The country is facing a bed crunch after it was hit by the third wave of the pandemic, with over 18,000 persons currently under medical care and daily COVID-19 detections exceeding 1,500 since 29 April. Battling the surge of infections, the Government yesterday acknowledged COVID-19 treatment centres in the country are reaching maximum capacity.
According to a statement issued by the President’s Media Division, health officials informed President Gotabaya Rajapaksa at a discussion held yesterday that steps were being taken to maintain facilities at all hospitals at the required level. They were instructed by the President to amp up vaccine imports and increase facilities at struggling hospitals around the country.
“The President emphasised that the maximum number of COVID-19 shots should be given within a short period of time,” the statement read.
Meanwhile, Primary Health Care, Epidemics and COVID Disease Control State Minister Dr. Sudarshini Fernandopulle assured that measures are being taken to increase treatment and intermediate care capacities in the country. She also said the Government may decide on a countrywide lockdown but it would be a last resort as the preference was to isolate specific areas to control virus spread.
“At present, maximum hospital capacities are being reached, with approximately 15,000 persons currently hospitalised. Intermediate care centres are being quickly established on a district level,” she said.
The State Minister added that the Presidential Task Force established to combat COVID-19 had on Thursday given directions to increase the bed capacity in every district by at least 2,000.
“As the number of patients increases, we may have to treat some of them at home. The necessary guidelines for this are currently being prepared by the Health Ministry,” she added.
Meanwhile, Director General of Health Services Dr. Asela Gunawardena said that provincial and district directors of health services have been informed to set aside a ward or two in all small hospitals in the area for asymptomatic patients.
Patients displaying symptoms can thus be directed to general and base hospitals and asymptomatic patients can be at the small hospitals, he said.

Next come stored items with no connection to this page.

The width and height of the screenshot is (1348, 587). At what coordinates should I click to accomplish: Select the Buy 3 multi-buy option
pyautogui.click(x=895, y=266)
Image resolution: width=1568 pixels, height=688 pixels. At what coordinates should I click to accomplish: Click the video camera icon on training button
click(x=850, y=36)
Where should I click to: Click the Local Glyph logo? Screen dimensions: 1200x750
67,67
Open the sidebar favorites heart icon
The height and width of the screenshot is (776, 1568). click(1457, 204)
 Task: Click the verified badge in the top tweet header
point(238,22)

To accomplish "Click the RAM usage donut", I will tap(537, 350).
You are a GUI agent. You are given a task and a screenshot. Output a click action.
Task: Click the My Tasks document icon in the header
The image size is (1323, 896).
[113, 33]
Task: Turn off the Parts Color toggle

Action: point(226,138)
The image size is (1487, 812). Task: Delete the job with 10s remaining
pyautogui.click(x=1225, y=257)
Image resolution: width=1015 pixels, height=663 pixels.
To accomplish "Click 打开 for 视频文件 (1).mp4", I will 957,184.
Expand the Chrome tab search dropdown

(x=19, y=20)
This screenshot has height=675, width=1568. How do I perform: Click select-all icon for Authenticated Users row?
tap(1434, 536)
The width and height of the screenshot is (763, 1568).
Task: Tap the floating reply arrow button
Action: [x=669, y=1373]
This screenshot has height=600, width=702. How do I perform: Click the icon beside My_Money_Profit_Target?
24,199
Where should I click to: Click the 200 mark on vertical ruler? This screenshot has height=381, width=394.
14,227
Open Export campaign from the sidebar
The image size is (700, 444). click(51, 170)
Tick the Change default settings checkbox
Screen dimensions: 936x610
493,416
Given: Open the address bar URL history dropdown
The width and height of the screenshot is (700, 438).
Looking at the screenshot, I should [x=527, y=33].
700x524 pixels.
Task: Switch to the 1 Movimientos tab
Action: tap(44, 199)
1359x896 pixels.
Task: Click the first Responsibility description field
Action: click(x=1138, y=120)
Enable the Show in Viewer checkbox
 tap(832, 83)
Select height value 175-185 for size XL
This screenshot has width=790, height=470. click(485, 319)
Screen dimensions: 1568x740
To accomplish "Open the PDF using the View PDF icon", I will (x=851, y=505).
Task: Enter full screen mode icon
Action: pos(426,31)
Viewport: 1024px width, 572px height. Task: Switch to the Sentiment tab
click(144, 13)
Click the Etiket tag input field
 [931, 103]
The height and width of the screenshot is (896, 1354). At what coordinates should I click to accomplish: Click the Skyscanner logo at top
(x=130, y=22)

Chief Epidemiologist Dr. Sudath Samaraweera, who on Thursday, warned of the daily patient count exceeding 2,000 in the coming days, also acknowledged that the number of beds in intermediate care centres, where asymptomatic patients are held, is insufficient. Thus there was a need to establish more intermediate care centres.
“For this, we must identify places and develop them but also convert centres previously used for quarantine into intermediate care centres and provide accommodation for patients. This is currently taking place,” he added.
On Thursday, the Primary Health Care, Epidemics and COVID Disease Control and Indigenous Medicine Promotion, Rural and Ayurveda Hospitals Development and Community Health State Ministries met with other health officials to expedite the use of Ayurvedic hospitals in COVID-19 patient management.
A five-member committee has been appointed to make all necessary arrangements to convert Ayurvedic hospitals into COVID-19 intermediate care centres within a week.
In Parliament earlier this week, Pharmaceutical Production, Supply and Regulation State Minister Channa Jayasumana said an order has been placed for 4,000 jumbo oxygen cylinders. In addition to this, 28 hospitals have already received large tanks of liquid oxygen storage and 12 more hospitals are due to receive tanks.
National Operations Centre for the Prevention of COVID-19 Outbreak (NOCPCO) Head Gen. Shavendra Silva on Wednesday said the Army would soon open a COVID-19 treatment centre equipped with an emergency treatment unit, isolation sections, resuscitation units, ICU, and medical stores in Seeduwa.
“This improvised new COVID-19 hospital in Seeduwa has been equipped with Army-produced 1,200 beds and we will primarily have 5,000 beds ready, and the target is to increase it to 10,000 beds around the country within the next couple of days,” Gen. Shavendra Silva said.
He added that the country had 86,000 hospital beds in total and had set aside 5,000 beds for COVID-treatment initially. He added that the Military made available 3,000 to 3,500 beds in addition to this.
At present, 18,830 persons are under medical care at 76 treatment centres and 1,353 persons suspected of having COVID-19 are under observation at various treatment centres. A total of 6,705 persons are currently undergoing quarantine in 74 centres managed by the Army, Navy, and Air Force.